Lovells is ordering its partners to work longer hours in a bid to sustain profitability after average profit per equity partner (PEP) soared by 34 per cent during the last year.
Lovells managing partner David Harris has addressed profitability head-on with a series of measures to boost the firm’s finances. Partners’ overall hours targets have been increased to 2,200 worldwide.
Harris hopes this will encourage partners to spend more time on business development and client relationship management (CRM), as billable hours targets remain the same at 1,400-1,900.
Lovells bounced back from its woeful 2004-05 financial results, confirming a record rise in profit for the last financial year.
The 317-partner firm confirmed last week that its profit per point has rocketed by a whopping 43 per cent to £12,000, meaning partners at the top and bottom of equity will pocket £718,000 and £287,000 respectively.

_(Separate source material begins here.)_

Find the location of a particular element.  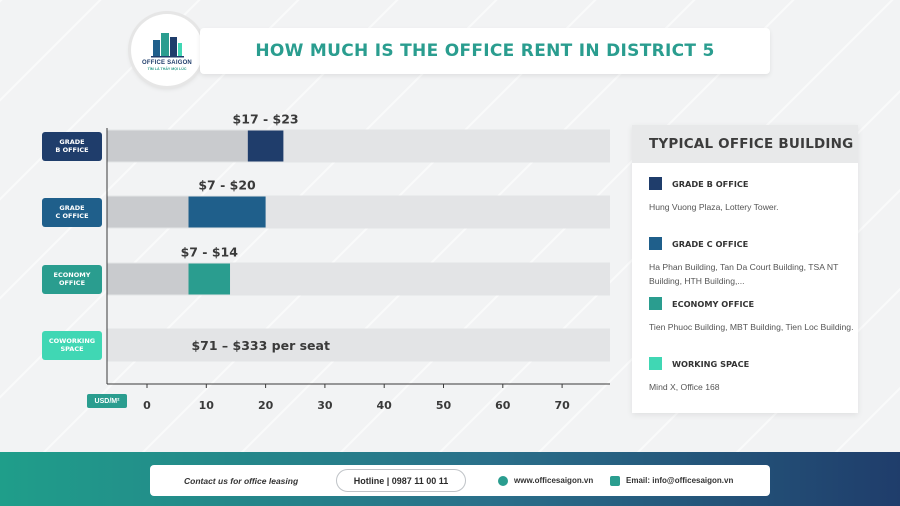

legend-title: ECONOMY OFFICE is located at coordinates (714, 304).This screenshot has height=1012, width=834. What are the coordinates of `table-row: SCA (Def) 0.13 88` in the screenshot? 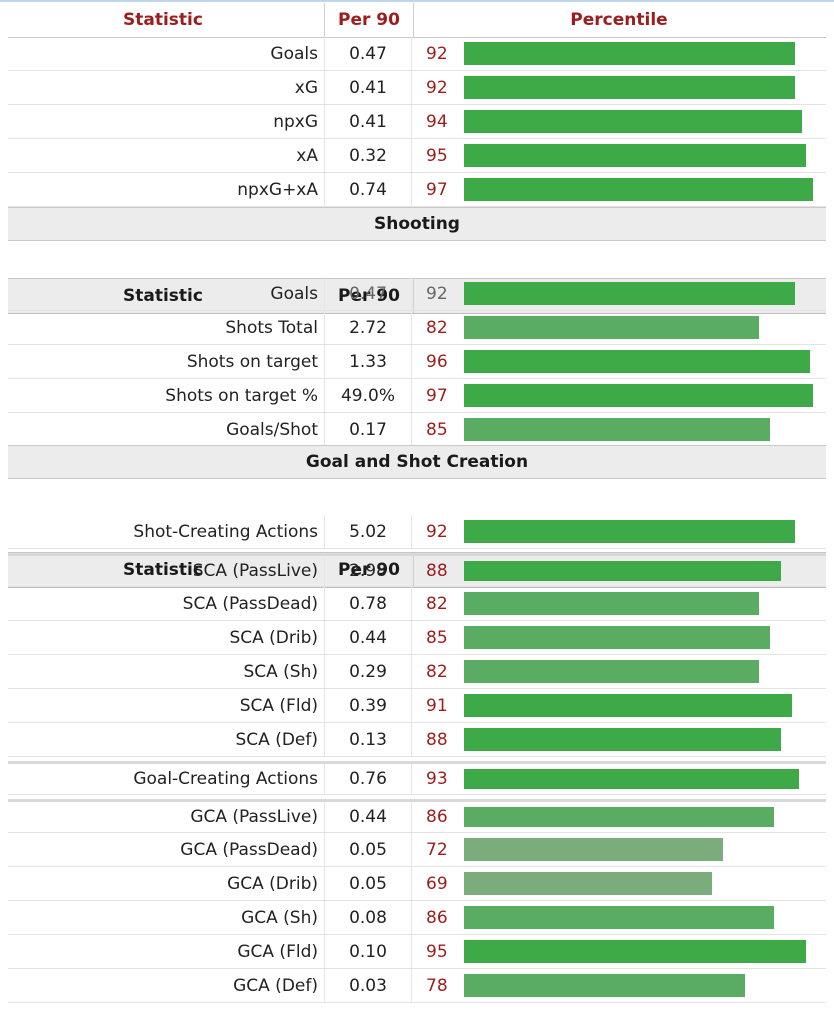 It's located at (417, 740).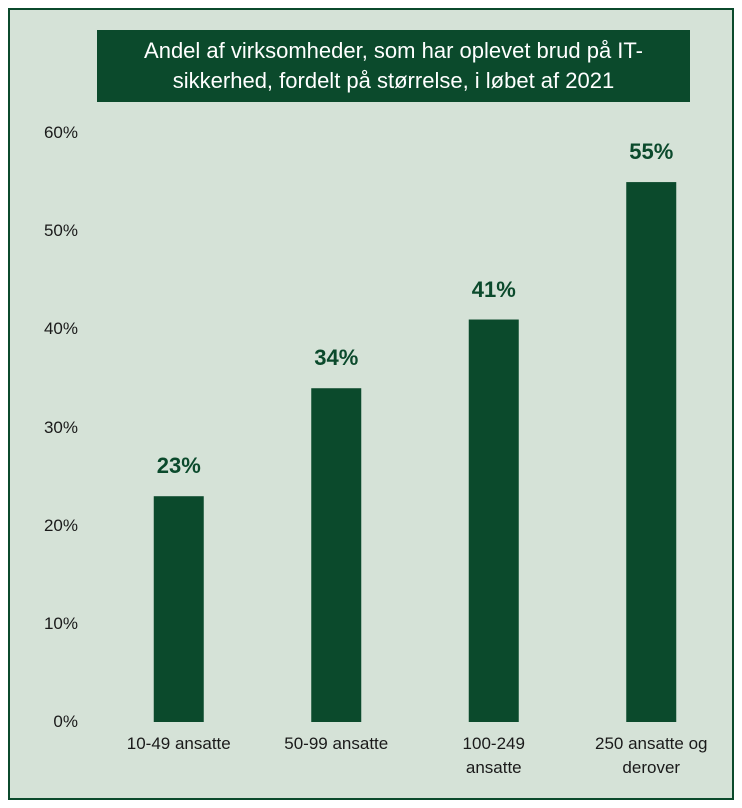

PEP, meanwhile, has jumped from £427,000 to £572,000 for the 2005-06 financial year.
The results will be a huge boost for Lovells, which saw a 21 per cent slide in profit in 2004-05. The jump in the firm’s top of equity figure is also symbolic, as it exceeds the 2003-04 figure of £635,000.
Meanwhile, as first reported by The Lawyer (22 May), Lovells’ turnover has increased by just 8 per cent, from £366m to £396m. London revenue has inched up only 2 per cent. In contrast, Lovells’ US, Asia and Continental Europe offices have seen revenue rises of 20 per cent, 20 per cent and 15 per cent respectively.
Lovells addressed costs head-on in December 2004 by axing 25 partners. The firm absorbed one-third of the restructuring costs in the last financial year. Harris argued that profit rose sharply because the firm managed costs tightly, which rose by just 1 per cent.